* _Document excerpt_

★ ★ ★ ★

Kathleen Coullard, left, of Kennebunk places produce on the counter while Frinklepod Farm store employees Kristin Burgess and Molly Hetzel bag and ring up the items. Ben McCanna/Staff Photographer

The gravel lot outside Frinklepod Farm in Arundel was full before the store even opened on a recent Saturday morning. Customers pulled on masks before heading inside to choose from the selection of organic produce, locally baked treats, specialty vegan foods and several intricately arranged bouquets of flowers.

The small wooden store tucked neatly between two fields of crops is a welcome change from the barren supermarket aisles consumers experienced for much of the spring early in the pandemic. After closing for about a month in March to prepare safety measures as a result of COVID-19, the store is open again.

“The store is the only way we make our income. We had to put a lot of energy into our online store, and we sold out super quickly,” said co-farmer and retail manager of Frinklepod Farm Flora Brown. “We have a lot more business in our farm store than last year.”

Although the pandemic has meant economic turmoil for many industries, business at many local farm stores has increased. Some farmers have refocused on selling directly to customers rather than wholesale to restaurants and schools. Many have increased their online presence through virtual stores and websites while at the same time giving up once prime spots at farmers markets. Many farms have said it’s too early to know how much difference the uptick in business will make, and they’ve been too busy with sales to take time to crunch the numbers anyway, but the increased interest in shopping at their stores is certain.

“If you can be outside on a farm with fewer people picking up food, that might feel safer than a grocery store,” said Sarah Alexander, executive director of Maine Organic Farmers and Gardeners Association. “When people saw bare shelves back in March, maybe (they thought) they should see where the food is coming from and have more safety and security in the supply chain.”

Donna and Sam Johnson of Wells shop at Frinklepod Farm. Ben McCanna/Staff Photographer

Donna and Sam Johnson of Wells began shopping at Frinklepod Farm about a month ago. “We’ve always liked to buy these type of products,” Donna Johnson said. “They’re just advertised more now.”

“The thoughtfulness and understanding makes them special. Where else do you get this?” Sam Johnson said, gesturing to a white board explaining which produce is available and where it comes from.

At the start of the pandemic, Allison Lakin of Lakin’s Gorges Cheese started a spreadsheet for other farmers and local food producers to share information. The University of Maine Cooperative Extension soon transformed it into a farm product and pick-up directory.

★ ★ ★ ★

* _Dataset excerpts_
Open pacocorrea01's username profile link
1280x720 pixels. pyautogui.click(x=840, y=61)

★ ★ ★ ★

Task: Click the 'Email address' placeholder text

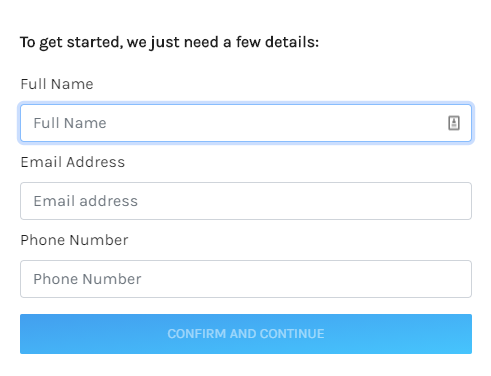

★ ★ ★ ★

* _Tasks to complete_
**1)** Write out everything in the farm store article from "Donna and Sam Johnson of Wells began" down to "and pick-up directory.".
**2)** Carry the article about farm stores during the pandemic forward, beginning right after its final sentence.

* _Exercise responses_
**1)**
Donna and Sam Johnson of Wells began shopping at Frinklepod Farm about a month ago. “We’ve always liked to buy these type of products,” Donna Johnson said. “They’re just advertised more now.”

“The thoughtfulness and understanding makes them special. Where else do you get this?” Sam Johnson said, gesturing to a white board explaining which produce is available and where it comes from.

At the start of the pandemic, Allison Lakin of Lakin’s Gorges Cheese started a spreadsheet for other farmers and local food producers to share information. The University of Maine Cooperative Extension soon transformed it into a farm product and pick-up directory.

**2)**
“I realized this was going to be a long-term change in the way things were operating, so I had to shift from being mostly a wholesale business to try and turn to more retail,” Lakin said. “My income is down 85 percent, so smaller things have picked up, like The Lost Kitchen’s online farmer’s market.”

Some 2,000 people signed up for the Green Spark Farm newsletter in March alone, compared to 600 total over the last eight or nine years, said Austin Chadd, co-owner and operator of the Cape Elizabeth farm. “We had a flash sale (one) Thursday, and we sold 300 cucumbers in 10 minutes. It’s so much our website can’t handle (the traffic),” Chadd said.

Rachel Harris, co-owner of Harris Farm in Dayton, which sells its own milk, beef and seasonal vegetables in its farm store, said the increase in business has “been really nice but overwhelming at the same time.”

“We normally shorten hours in the spring, but we couldn’t do that. We kept extended hours because there was too much traffic coming through,” she said.

Seedling sales have also grown. Frinklepod Farm typically has seedling sales in May and June. This year, they started the sale with pre-orders online and sold out fast. “The first day it opened, it was snowing, and there were (still) two dozen people waiting to get in,” customer Nat Saywell said.

“Especially compared to last year, (the amount of) people here this year was insane,” Frinklepod employee Molly Hetzel added.

But as the pandemic continues, local farmers wonder if the trend of buying directly from farms will continue.

Alexander is pushing for that: “There’s a lot of uncertainty for the summer and the spring season,” she said. “We need Mainers to buy from our local farms so they can continue to exist.”

Harris, meanwhile, is hopeful these new consumer habits are here to stay. “This whole pandemic proves the whole food system is broken, and food is the most basic need. I think people finally realize the importance of local,” Harris said. “Everybody kind of appreciates a farmer again.”